--- Data to examine Enclosed Below ---
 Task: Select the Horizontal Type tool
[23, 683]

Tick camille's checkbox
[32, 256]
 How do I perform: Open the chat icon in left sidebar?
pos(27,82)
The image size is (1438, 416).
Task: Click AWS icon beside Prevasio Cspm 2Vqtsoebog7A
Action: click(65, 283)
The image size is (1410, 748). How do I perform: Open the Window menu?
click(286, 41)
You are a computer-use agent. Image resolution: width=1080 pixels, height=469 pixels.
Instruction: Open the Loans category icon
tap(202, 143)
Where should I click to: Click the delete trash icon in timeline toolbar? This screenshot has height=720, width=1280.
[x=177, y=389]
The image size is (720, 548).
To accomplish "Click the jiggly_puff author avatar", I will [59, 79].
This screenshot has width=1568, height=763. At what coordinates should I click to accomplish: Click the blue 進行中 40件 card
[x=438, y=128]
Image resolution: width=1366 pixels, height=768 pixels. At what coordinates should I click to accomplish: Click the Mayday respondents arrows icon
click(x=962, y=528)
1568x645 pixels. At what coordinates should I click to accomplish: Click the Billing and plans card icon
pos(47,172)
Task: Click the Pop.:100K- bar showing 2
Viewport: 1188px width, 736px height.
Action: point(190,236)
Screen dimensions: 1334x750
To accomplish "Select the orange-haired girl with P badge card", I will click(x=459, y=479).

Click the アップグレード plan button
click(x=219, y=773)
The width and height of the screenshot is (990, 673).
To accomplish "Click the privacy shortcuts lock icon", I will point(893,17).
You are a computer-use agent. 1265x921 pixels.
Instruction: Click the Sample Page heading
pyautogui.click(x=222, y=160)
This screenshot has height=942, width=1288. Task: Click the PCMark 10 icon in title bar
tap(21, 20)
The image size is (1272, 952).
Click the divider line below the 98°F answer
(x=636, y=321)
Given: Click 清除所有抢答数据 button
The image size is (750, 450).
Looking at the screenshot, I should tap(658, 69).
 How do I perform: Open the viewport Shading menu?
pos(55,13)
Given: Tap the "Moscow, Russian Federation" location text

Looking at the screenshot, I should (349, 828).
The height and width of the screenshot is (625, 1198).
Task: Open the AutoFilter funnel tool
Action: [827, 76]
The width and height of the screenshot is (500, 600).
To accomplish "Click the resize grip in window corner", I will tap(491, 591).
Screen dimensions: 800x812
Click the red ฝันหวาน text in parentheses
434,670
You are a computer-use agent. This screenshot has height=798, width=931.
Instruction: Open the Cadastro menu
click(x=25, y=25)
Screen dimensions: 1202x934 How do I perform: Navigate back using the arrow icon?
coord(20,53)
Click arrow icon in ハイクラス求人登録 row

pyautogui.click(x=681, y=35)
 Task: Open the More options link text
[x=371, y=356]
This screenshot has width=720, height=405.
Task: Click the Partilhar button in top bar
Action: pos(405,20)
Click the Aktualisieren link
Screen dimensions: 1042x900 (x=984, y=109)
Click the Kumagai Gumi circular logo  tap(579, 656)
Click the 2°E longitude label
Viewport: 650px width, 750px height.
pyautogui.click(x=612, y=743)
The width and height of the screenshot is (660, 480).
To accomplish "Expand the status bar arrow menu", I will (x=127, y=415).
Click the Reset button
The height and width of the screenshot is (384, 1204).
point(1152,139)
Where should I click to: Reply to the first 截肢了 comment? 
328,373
--- End of Enclosed Data to examine ---
### The task
Reproduce exactly the lines of the records above from the one with "Task: Open the More options link text" to the one with "Click the Reset button", both included, and leave out everything else.

### Solution to this problem
 Task: Open the More options link text
[x=371, y=356]
This screenshot has width=720, height=405.
Task: Click the Partilhar button in top bar
Action: pos(405,20)
Click the Aktualisieren link
Screen dimensions: 1042x900 (x=984, y=109)
Click the Kumagai Gumi circular logo  tap(579, 656)
Click the 2°E longitude label
Viewport: 650px width, 750px height.
pyautogui.click(x=612, y=743)
The width and height of the screenshot is (660, 480).
To accomplish "Expand the status bar arrow menu", I will (x=127, y=415).
Click the Reset button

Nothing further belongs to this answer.